| TASK DETAILS |
Find every line in the data that contains the word "computer". Return each of those lines.

BEGIN

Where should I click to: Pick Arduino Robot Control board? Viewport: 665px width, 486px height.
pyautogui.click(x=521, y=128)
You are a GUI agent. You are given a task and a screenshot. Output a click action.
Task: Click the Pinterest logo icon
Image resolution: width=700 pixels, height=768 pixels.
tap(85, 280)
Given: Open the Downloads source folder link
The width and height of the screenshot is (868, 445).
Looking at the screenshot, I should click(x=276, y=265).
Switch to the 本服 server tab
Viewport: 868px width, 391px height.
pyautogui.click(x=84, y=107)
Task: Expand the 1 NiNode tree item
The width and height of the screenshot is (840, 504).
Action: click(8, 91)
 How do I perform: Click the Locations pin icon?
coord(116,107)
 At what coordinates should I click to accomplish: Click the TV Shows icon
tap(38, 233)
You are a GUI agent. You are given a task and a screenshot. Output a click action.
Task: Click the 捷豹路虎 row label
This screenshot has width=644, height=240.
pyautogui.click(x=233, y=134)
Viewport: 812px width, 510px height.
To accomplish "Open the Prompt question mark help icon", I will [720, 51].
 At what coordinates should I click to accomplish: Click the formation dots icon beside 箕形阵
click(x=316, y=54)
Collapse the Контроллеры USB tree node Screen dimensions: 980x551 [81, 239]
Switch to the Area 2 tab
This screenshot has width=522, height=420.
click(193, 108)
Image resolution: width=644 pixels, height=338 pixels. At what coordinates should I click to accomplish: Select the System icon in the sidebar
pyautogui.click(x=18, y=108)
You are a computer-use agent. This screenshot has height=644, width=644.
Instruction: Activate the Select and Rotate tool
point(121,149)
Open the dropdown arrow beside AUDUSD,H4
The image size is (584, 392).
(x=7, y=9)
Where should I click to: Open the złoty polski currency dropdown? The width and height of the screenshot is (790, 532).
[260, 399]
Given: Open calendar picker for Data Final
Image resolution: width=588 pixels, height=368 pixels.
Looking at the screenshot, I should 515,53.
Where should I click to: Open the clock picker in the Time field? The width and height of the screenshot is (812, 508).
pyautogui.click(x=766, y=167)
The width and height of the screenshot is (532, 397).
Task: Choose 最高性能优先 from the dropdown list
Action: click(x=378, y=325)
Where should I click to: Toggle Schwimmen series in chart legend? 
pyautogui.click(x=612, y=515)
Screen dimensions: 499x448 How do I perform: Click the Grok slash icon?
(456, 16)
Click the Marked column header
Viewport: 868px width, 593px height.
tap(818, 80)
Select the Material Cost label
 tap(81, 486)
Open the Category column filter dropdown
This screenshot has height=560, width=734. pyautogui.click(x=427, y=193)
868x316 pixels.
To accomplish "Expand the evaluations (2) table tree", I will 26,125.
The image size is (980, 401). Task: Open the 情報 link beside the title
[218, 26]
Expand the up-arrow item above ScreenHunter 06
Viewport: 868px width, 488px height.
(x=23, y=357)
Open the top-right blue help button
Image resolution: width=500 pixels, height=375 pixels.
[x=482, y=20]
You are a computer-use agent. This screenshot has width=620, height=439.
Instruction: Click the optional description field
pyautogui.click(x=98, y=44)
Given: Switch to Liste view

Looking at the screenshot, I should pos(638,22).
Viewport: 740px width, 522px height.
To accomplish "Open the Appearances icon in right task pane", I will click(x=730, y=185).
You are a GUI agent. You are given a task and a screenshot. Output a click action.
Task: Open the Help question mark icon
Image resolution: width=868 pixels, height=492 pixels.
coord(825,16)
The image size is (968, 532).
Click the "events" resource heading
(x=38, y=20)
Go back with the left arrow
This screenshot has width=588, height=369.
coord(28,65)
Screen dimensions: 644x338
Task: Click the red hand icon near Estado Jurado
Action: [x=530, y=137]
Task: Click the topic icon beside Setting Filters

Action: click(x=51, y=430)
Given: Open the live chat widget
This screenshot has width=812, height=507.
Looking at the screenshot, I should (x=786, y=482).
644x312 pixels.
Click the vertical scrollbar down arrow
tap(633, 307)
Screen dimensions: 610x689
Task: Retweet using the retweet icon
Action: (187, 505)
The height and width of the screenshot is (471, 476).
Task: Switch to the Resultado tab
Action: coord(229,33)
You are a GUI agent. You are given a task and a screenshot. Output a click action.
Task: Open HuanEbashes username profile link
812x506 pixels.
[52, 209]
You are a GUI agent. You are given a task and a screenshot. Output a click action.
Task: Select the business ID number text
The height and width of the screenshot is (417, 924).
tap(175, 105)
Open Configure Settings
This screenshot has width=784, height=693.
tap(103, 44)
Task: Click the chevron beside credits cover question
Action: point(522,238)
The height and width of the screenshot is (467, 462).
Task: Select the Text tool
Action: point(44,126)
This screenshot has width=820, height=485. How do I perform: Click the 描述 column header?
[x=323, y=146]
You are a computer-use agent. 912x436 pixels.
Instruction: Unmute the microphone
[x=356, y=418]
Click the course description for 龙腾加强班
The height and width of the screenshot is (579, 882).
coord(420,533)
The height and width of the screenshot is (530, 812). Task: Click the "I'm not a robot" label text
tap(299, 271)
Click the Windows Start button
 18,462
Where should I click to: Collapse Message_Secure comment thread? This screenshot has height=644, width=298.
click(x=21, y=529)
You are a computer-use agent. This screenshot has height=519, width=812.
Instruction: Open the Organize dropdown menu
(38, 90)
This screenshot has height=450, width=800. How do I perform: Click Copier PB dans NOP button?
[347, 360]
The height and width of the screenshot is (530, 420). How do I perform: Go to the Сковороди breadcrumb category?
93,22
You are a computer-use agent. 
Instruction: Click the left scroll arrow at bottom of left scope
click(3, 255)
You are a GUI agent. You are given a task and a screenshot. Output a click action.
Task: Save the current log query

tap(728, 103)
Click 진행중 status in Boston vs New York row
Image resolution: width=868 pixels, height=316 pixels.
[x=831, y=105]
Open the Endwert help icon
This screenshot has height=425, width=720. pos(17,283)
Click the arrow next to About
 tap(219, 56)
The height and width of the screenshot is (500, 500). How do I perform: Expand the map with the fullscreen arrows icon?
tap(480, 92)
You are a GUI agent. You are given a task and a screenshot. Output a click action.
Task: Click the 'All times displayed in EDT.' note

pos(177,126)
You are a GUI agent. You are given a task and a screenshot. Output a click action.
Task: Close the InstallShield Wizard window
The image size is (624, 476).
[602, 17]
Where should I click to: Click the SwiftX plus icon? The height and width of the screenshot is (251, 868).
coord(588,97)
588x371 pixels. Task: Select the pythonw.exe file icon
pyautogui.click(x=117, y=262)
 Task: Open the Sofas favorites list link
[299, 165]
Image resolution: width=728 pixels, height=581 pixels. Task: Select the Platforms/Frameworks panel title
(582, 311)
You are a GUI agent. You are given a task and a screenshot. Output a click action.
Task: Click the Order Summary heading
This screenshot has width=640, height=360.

END

| SOLVED EXERCISE |
You are a computer-use agent. This screenshot has height=644, width=644.
You are a computer-use agent. This screenshot has width=620, height=439.
You are a computer-use agent. 912x436 pixels.
You are a computer-use agent. This screenshot has height=519, width=812.
You are a computer-use agent. 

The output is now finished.